Six-Pointed

Hell to Pay: Chapter 2

Tievel went to the Rabbi.  “Where does evil come from?” He asked.  “Evil comes from humans.  All humans commit sins, even from a young age, sometimes without even knowing it.  However, God knows that no man is perfect, and their sins can be forgiven. Their sins and evil will be eventually separated from the goody by the passage into Gehennom.”

Evil.  Teivel suddenly felt it within him.  He felt the evil of those around him.  However, if humans were also part good, that means that both parts were weaker than a pure embodiment of such a force.

The answer came to him in a mural within the synagogue.  A war between angels and demons.  The forces of good versus the forces of good and evil.  If he wanted to be able to call upon such force, a pure spirit of the force had to be summoned.

Before any more insight could be gained, Teivel’s parents pulled him out of his studies.  They were being forced out of their homes.  The officers showed up one day, dressed in neatly pressed wool uniforms, with dazzling silver hardware and long finely polished boots.  From door to door they went around, giving everyone notices to relocate in a new borough of the city Teibel had never heard of.  From behind his parents he locked eyes with one blonde man who gave him a stern, unblinking look.

As his parents dragged him away from their domicile, inexplicably leaving behind many of their possessions, Teivel mourned the loss of the many pages of notes and drawings he had left behind.  The camp outside of town, he discovered, was no better than a slum.  Flying above it was a flag he had never seen, a black cloth with a bent cross on it.  Many officers in similar uniforms seemed to be on patrol.

Shoved into a tent with his parents and all their belongings, Teivel started to feel himself go stir crazy.  Against his parent’s wishes he exited the tent and went to explore what he could of the camp and the people in it.  He came across a guard pushing around an old man, yelling at him for being drunk.  “Stop it, stop it, you evil man!” he shouted at the officer.

The guard pulled his attention away from the old man, who was now bleeding on the ground.  “Yes, so what.  We’re all evil, we’re all going to hell.” He spat at Teivel, and trotted away into the twilight.  Teivel went to help the man up, rubbing blood off on himself from a gash on the man’s cheek.  The crimson liquid was still warm, it still contained a tiny trace of the man’s life force.

The same red liquid was drawn very soon after from Teivel.  The guards around the camp started marking them with a needle and some ink, imbedding numbers into their skin.  Teivel clenched onto his mother’s hand as he was jabbed over and over.  They were also given patches for them to wear on their clothing.  The Star of David.  Teivel had learned to come to respect it, but this particular token left him with a bitter taste.

As his parents slept one night, he stayed up, picking at the scab that covered his fresh tattoo, 666.  This label was a fake.  It was a symbol of oppression,  not enlightenment.

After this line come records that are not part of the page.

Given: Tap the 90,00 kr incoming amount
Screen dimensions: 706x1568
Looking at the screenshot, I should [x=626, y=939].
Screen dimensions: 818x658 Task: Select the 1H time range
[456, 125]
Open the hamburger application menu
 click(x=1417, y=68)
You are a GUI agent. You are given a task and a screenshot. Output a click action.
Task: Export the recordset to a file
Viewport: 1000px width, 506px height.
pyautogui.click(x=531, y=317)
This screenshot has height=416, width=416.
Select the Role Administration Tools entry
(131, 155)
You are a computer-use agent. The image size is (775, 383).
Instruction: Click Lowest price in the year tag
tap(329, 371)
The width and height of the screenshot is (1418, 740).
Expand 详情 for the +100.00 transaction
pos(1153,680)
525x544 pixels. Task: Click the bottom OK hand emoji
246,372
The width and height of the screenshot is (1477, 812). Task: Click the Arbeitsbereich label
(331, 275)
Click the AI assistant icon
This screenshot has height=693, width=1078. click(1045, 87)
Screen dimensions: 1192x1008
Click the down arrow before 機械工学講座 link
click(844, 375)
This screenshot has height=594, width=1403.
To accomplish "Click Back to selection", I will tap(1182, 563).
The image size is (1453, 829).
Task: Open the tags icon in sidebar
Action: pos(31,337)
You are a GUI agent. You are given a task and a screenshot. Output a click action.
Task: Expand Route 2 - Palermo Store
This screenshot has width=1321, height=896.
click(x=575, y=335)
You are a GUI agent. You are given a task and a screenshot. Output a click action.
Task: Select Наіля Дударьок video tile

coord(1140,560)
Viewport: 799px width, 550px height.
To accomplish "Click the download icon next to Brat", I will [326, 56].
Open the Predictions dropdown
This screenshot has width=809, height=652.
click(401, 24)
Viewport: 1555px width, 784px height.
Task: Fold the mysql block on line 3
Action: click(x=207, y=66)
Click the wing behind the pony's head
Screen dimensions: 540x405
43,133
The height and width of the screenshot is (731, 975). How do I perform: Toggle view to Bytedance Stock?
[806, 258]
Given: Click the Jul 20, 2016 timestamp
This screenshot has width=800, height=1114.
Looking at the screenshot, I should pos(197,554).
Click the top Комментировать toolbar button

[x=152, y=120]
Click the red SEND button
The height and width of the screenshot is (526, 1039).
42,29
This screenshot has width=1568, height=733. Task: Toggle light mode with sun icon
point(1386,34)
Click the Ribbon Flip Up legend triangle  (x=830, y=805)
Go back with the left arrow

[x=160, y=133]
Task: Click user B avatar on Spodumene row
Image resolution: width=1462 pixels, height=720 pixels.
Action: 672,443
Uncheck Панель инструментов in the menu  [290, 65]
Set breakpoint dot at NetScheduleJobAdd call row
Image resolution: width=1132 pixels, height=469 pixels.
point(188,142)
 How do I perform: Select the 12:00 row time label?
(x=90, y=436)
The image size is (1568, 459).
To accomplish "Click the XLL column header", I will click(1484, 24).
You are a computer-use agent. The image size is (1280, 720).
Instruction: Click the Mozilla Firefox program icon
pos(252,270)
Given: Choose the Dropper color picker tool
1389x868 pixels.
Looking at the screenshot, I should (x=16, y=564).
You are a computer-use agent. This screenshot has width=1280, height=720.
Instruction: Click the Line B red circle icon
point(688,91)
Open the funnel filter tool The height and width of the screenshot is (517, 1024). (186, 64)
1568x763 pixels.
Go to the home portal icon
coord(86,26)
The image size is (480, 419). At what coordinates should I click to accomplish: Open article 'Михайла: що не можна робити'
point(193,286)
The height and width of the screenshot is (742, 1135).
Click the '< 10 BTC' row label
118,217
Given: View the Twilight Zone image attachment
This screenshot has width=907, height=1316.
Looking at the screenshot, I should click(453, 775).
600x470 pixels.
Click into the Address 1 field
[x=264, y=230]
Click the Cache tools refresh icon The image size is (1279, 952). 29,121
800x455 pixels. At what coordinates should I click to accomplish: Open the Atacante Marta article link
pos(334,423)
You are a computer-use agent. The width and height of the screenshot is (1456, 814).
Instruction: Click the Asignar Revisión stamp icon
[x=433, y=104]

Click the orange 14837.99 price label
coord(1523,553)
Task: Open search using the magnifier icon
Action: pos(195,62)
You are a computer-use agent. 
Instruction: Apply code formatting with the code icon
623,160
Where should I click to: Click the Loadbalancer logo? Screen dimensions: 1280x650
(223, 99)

Taking out his pocketknife, he slowly swung out the blade.  It was tarnished and dirty.  He scrubbed it on the rough fabric of his pants, then ran it across his arm, just to test.  A few of his arm hairs came with it.

The scabbed flesh started to bleed.  He prodded at the patch of skin, eventually digging it into the flesh with the dull point of his knife.  He winced, but it felt liberating.  He started digging deeper, creating lines from point to point.  The light of the lantern outside his tent started to die, but the light of the early morning crept up on him.  By the time the people of the camp started to stir, he had carved a proper star of David over the black ink.  Blood leaked out of the wounds, winding down his arm and soaking into his cuff that had been pushed up past his elbows.  His parents awoke to find him in such a state, knife still in hand.  Without questioning his motives, they wrapped the wound the best they could, but the damage had been done.